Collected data
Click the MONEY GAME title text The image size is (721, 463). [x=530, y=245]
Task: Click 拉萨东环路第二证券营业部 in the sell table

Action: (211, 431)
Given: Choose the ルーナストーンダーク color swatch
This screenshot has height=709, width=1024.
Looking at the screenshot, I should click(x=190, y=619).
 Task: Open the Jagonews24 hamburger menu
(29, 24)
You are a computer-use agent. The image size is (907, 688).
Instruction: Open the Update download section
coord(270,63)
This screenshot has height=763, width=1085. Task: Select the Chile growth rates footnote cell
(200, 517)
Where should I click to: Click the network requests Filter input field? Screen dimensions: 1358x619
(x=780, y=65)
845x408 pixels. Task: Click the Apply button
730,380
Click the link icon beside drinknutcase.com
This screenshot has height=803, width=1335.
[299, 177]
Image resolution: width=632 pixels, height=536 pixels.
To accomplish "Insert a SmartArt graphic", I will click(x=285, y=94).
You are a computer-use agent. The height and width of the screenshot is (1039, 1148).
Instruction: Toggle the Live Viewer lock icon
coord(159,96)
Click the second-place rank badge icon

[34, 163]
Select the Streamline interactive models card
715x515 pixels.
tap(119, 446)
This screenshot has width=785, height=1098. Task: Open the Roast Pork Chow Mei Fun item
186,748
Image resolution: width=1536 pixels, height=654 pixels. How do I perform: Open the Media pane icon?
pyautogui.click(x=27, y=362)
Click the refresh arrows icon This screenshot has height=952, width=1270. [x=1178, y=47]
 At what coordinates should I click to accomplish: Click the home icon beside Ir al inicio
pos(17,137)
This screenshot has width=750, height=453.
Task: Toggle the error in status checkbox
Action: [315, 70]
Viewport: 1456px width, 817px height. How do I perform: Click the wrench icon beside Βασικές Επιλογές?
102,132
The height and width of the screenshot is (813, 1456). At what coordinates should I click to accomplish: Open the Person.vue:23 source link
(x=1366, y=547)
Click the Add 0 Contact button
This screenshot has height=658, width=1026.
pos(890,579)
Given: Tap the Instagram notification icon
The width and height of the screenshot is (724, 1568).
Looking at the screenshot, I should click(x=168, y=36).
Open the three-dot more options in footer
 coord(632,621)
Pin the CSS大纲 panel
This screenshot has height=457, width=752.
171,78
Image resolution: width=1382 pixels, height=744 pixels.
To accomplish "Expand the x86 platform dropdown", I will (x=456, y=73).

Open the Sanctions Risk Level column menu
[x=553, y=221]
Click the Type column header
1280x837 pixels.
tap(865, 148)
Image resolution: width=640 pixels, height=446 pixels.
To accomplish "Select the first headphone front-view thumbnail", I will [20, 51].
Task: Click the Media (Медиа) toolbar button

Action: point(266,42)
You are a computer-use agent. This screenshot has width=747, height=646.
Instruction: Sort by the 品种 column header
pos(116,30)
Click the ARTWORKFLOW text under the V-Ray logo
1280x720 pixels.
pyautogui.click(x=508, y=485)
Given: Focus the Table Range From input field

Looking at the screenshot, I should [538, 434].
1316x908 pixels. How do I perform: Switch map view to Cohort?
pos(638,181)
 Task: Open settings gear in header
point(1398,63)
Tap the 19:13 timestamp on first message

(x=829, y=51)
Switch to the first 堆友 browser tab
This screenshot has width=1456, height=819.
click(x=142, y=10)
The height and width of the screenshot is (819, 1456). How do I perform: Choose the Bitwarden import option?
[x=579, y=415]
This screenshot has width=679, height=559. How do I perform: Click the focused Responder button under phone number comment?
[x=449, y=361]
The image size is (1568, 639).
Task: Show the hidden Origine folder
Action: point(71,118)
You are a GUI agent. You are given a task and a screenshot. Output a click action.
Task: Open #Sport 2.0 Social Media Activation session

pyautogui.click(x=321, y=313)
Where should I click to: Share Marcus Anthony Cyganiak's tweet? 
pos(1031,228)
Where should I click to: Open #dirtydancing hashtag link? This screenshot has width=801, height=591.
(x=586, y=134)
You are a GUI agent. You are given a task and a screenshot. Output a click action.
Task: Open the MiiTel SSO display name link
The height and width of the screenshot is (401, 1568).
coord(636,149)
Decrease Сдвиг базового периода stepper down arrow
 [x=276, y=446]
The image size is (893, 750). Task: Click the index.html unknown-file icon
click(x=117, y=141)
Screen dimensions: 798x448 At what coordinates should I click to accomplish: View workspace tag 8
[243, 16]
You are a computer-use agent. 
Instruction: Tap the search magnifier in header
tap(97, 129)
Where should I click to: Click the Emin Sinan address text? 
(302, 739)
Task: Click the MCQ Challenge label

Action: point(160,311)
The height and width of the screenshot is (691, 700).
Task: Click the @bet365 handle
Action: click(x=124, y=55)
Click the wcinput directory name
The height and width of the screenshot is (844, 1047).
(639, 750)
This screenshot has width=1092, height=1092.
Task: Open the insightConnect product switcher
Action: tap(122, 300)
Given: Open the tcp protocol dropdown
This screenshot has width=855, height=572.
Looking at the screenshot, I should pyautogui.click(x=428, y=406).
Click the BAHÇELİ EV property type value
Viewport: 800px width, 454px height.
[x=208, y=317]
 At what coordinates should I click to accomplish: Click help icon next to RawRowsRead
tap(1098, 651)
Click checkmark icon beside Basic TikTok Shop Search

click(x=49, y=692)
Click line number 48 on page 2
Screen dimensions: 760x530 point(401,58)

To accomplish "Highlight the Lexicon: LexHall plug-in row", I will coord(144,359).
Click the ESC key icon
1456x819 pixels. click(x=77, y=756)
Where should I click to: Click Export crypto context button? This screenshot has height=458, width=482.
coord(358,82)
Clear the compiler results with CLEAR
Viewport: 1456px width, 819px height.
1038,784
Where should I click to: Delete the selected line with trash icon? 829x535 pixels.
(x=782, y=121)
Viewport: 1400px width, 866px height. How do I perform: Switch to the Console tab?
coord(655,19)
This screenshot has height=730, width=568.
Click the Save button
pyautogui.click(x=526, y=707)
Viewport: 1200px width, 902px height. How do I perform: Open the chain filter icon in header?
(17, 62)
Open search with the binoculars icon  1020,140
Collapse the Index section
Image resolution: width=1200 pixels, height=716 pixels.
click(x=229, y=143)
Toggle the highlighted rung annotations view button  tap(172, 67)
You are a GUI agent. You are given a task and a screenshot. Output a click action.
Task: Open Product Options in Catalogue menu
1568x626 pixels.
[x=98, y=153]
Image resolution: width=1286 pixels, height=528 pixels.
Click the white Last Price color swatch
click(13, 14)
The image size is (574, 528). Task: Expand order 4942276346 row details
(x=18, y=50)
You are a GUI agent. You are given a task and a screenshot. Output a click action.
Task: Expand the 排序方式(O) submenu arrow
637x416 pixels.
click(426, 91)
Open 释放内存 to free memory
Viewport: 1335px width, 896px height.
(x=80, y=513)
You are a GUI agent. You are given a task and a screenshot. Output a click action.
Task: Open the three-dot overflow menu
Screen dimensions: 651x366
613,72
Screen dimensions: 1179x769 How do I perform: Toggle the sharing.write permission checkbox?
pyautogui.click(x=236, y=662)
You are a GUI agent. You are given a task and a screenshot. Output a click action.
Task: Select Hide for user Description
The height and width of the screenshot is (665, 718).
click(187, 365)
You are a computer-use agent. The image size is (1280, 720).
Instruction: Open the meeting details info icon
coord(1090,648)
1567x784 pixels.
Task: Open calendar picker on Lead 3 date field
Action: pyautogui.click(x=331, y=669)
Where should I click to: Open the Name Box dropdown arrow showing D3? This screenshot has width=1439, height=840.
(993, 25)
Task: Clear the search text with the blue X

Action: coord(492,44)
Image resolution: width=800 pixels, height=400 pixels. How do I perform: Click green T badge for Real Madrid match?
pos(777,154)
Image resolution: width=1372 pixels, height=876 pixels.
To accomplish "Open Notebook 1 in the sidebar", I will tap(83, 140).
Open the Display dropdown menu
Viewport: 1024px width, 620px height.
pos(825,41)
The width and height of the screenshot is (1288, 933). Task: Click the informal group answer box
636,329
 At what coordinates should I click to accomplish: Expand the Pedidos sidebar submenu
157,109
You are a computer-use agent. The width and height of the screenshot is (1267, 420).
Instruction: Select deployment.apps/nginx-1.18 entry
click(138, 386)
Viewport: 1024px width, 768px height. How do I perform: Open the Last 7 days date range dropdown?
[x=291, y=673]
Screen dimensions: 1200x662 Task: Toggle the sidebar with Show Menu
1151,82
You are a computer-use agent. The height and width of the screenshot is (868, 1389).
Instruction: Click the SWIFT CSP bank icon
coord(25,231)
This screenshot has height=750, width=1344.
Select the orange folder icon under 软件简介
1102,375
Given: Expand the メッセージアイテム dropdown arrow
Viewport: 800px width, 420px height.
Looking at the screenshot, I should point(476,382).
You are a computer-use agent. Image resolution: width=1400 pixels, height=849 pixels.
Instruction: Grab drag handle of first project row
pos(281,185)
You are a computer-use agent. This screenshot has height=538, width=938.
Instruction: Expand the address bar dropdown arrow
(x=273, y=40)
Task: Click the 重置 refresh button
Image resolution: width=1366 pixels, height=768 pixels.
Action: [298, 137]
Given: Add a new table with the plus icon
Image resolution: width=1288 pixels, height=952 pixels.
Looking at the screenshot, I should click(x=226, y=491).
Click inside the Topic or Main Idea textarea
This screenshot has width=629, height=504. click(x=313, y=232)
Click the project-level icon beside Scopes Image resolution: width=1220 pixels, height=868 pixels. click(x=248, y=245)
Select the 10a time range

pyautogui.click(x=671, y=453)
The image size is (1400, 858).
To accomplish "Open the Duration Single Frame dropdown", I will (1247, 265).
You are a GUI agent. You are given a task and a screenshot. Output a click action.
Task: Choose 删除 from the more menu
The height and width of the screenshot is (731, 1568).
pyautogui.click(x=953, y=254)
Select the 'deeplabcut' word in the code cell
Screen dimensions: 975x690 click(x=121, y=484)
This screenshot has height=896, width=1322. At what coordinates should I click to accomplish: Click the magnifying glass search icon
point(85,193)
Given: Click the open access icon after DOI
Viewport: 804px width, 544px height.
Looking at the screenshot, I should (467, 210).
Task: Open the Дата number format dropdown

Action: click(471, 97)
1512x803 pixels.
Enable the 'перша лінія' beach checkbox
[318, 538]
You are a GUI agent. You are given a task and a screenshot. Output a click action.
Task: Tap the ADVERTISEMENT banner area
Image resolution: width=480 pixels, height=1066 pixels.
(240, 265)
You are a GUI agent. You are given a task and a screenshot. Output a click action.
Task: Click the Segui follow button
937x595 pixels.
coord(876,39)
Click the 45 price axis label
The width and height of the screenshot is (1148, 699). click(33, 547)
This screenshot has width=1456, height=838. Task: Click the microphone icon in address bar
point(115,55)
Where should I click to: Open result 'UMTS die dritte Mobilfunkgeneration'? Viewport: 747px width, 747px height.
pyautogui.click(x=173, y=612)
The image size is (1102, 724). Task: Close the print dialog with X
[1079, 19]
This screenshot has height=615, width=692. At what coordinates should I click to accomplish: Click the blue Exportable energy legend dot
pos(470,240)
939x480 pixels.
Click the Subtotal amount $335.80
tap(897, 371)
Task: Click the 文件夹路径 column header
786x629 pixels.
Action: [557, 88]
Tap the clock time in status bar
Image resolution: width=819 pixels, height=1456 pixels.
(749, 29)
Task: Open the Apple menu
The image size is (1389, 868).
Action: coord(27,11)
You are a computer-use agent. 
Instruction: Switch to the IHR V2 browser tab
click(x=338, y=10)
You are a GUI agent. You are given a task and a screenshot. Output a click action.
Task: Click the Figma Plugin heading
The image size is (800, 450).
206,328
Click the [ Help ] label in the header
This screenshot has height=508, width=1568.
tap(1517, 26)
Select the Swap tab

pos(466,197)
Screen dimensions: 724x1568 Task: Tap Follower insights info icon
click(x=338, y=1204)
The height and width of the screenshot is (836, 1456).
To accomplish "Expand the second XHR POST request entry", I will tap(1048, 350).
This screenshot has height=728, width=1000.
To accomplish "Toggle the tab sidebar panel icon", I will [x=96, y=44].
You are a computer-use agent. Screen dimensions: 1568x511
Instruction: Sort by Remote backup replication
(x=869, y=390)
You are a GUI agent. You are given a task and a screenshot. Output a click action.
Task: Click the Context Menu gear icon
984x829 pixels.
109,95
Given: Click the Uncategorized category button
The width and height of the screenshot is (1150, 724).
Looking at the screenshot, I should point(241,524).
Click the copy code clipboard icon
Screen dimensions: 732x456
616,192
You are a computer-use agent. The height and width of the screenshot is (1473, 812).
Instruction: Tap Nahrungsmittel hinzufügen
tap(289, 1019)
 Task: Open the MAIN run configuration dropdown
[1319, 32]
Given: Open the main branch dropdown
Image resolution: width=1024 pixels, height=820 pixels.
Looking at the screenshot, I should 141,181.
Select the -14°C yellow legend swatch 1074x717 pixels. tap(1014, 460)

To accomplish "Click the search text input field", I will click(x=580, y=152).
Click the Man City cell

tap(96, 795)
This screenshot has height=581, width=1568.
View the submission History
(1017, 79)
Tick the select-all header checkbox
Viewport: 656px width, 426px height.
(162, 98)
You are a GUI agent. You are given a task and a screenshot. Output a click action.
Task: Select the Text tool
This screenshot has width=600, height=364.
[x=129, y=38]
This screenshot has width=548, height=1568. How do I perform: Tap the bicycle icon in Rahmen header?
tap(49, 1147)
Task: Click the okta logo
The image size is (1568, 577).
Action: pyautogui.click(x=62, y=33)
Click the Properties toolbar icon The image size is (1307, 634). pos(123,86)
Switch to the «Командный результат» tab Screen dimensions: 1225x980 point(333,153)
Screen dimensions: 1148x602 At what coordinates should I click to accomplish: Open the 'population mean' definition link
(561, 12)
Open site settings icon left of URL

### Problem to solve:
Set out the stretch of the data above from the line containing "Click line number 48 on page 2" through the line containing "1456x819 pixels. click(x=77, y=756)" as a numbered list, leaving out blank lines.

### Solution to this task:
1. Click line number 48 on page 2
2. Screen dimensions: 760x530 point(401,58)
3. To accomplish "Highlight the Lexicon: LexHall plug-in row", I will coord(144,359).
4. Click the ESC key icon
5. 1456x819 pixels. click(x=77, y=756)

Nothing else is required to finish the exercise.